The administration said Thursday it is not still ready to announce where the 60 million AstraZeneca doses will go, because the FDA safety review is still pending.

But in the last week, officials at the White House, State Department and the U.S. Agency for International Development decided to publicly announce where the 20 million J&J, Pfizer and Moderna doses would be sent, two senior officials involved in those discussions told POLITICO.

White House Covid-19 response coordinator Jeff Zients said Thursday that the government is also removing Defense Production Act priority ratings for three not-yet-authorized vaccines from AstraZeneca, Novavax and Sanofi because the U.S. is confident in its vaccine supply.

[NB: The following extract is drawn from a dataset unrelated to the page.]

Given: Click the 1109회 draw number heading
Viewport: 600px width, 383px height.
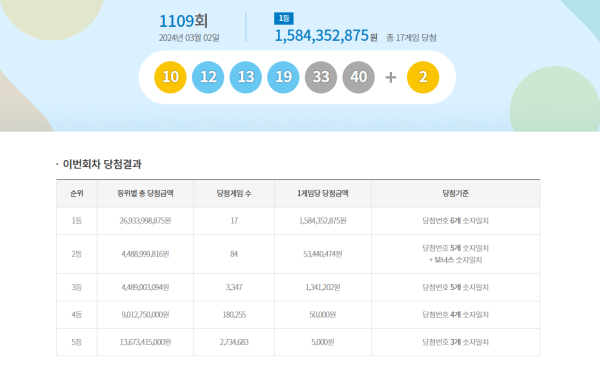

“While the manufacturers will continue to make these three vaccines, This action will allow U.S-based companies that supply these vaccine manufacturers to make their own decisions on which orders to fulfill first,” he said.

The Trump administration ordered 300 million doses from AstraZeneca and 100 million each from Novavax and Sanofi, but the development of those vaccines has lagged behind global frontrunners like Pfizer and its partner BioNTech.

The Biden team has come under increasing pressure by lawmakers on Capitol Hill to accelerate its vaccine-donation plans, especially when countries such as India and Brazil have seen tens of thousands of people die of Covid-19 in the span of just a few weeks. U.S. diplomats overseas have also pushed the State Department to send vaccine abroad as a way to counter Russia and China, which are using their homegrown shots to win political concessions from recipients. And senior health officials have told the White House that the U.S. has more than enough vaccine in its stockpile for America’s needs.

“We will work as expeditiously as possible,” National Security Adviser Jake Sullivan told reporters Thursday. “This is certainly a complex operational challenge but one that we will take on. Our goal is in service of ending the pandemic globally. We want to save lives and thwart variants that place all of us at risk. Most important, this is just the right thing to do.”

Senior administration officials have rejected criticism that the Biden team has moved too slowly to on vaccine donations, citing a Food and Drug Administration safety review of AstraAzeneca doses as the reason for the delay.

Those officials said the administration also needed time to work out a rubric to guide which countries or groups would receive the doses before they made an announcement about the allocations. An interagency team including representatives of the National Security Council, State Department and the U.S. Agency for International Development has worked for weeks to determine how to rank donation requests based on factors such as a country’s rate of virus transmission and its existing supplies of vaccine and drugs for treating Covid-19.

Any country on the receiving end must have a robust distribution infrastructure to ensure the shots are used before they expire. The Biden administration also will need to work with receiving countries on contract language that includes an indemnification clause to protect a vaccine’s maker against legal liability for things like adverse reactions, the officials said.

Two national security officials familiar with deliberations on vaccine requests told POLITICO the administration was originally concerned about the situation in South Asia, including Nepal and the Philippines, but that the focus has shifted in recent days to South America.

The vaccine donations supplement a broader effort in the Biden administration to provide Covid-19 humanitarian assistance to the rest of the world. USAID is leading the effort in trying to identify life saving supplies such as masks, gloves and oxygen components in the supply chain, buy the products and find ways to ship them to countries across the world.

That effort has slowed in recent weeks, even after the administration said it would provide supplies to India, two officials with knowledge of the matter said. Prices for personal protective equipment are rising again and oxygen components are increasingly difficult to come by. Officials said there is an added hurdle of finding enough cargo space to ship the materials overseas.